Subsequently, we have continued to investigate the effect of seeding bone marrow-derived mononuclear cells on TEVGs in lambs, as the ovine model is preferred by the FDA due to its propensity to undergo accelerated calcification. As previously mentioned, when we began our original large animal studies in the late 1990s, we expanded cells from an explanted vein, a process that would take anywhere from 8 to 12 weeks [66]. Cell expansion is a time-consuming and costly process. Additionally, cultured cells are susceptible to infection. Being able to utilize bone marrow as a cell source cut a process that required two separate surgeries over the course of a few months to one procedure that could be completed in a day.
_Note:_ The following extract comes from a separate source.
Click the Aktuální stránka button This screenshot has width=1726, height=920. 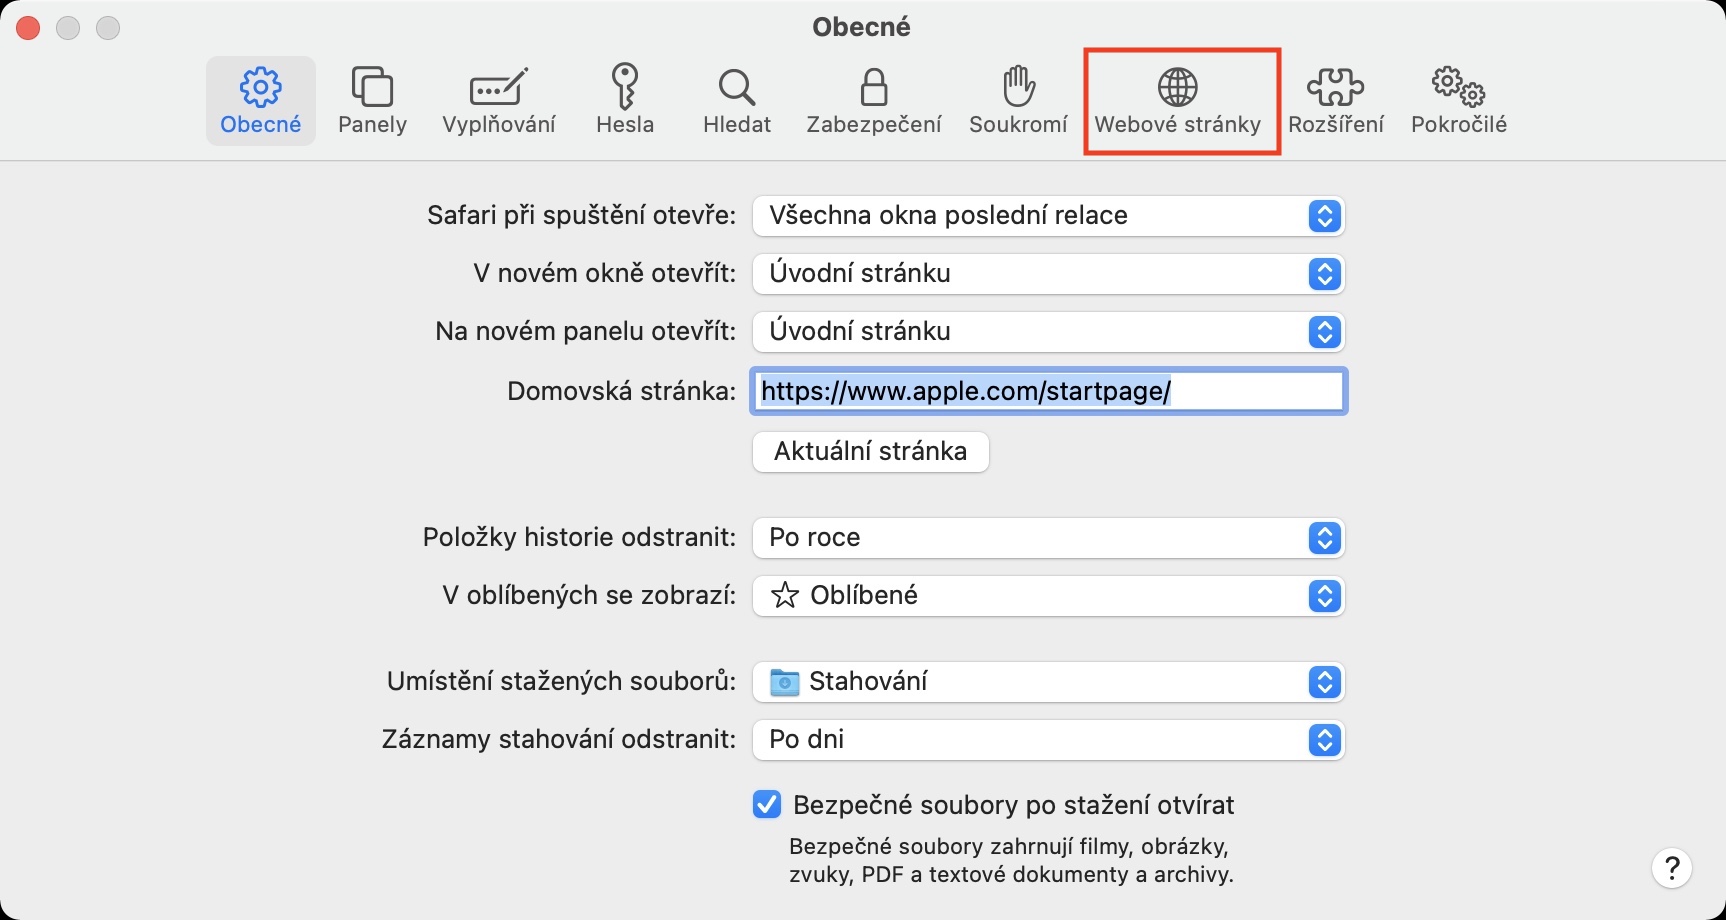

We are developing a closed, disposable system which will allow for improved seeding efficiency and reduce the risk of infection [67].
In regards to the development of graft stenosis, our focus is aimed at modulating the macrophage response. To date, we have shown that pharmacological treatment with a Tgfbr1 inhibitor prevents macrophage induced stenosis and future studies will look at the ability of losartan, an angiotensin Ⅱ receptor blocker, to mitigate the formation of graft stenosis [68].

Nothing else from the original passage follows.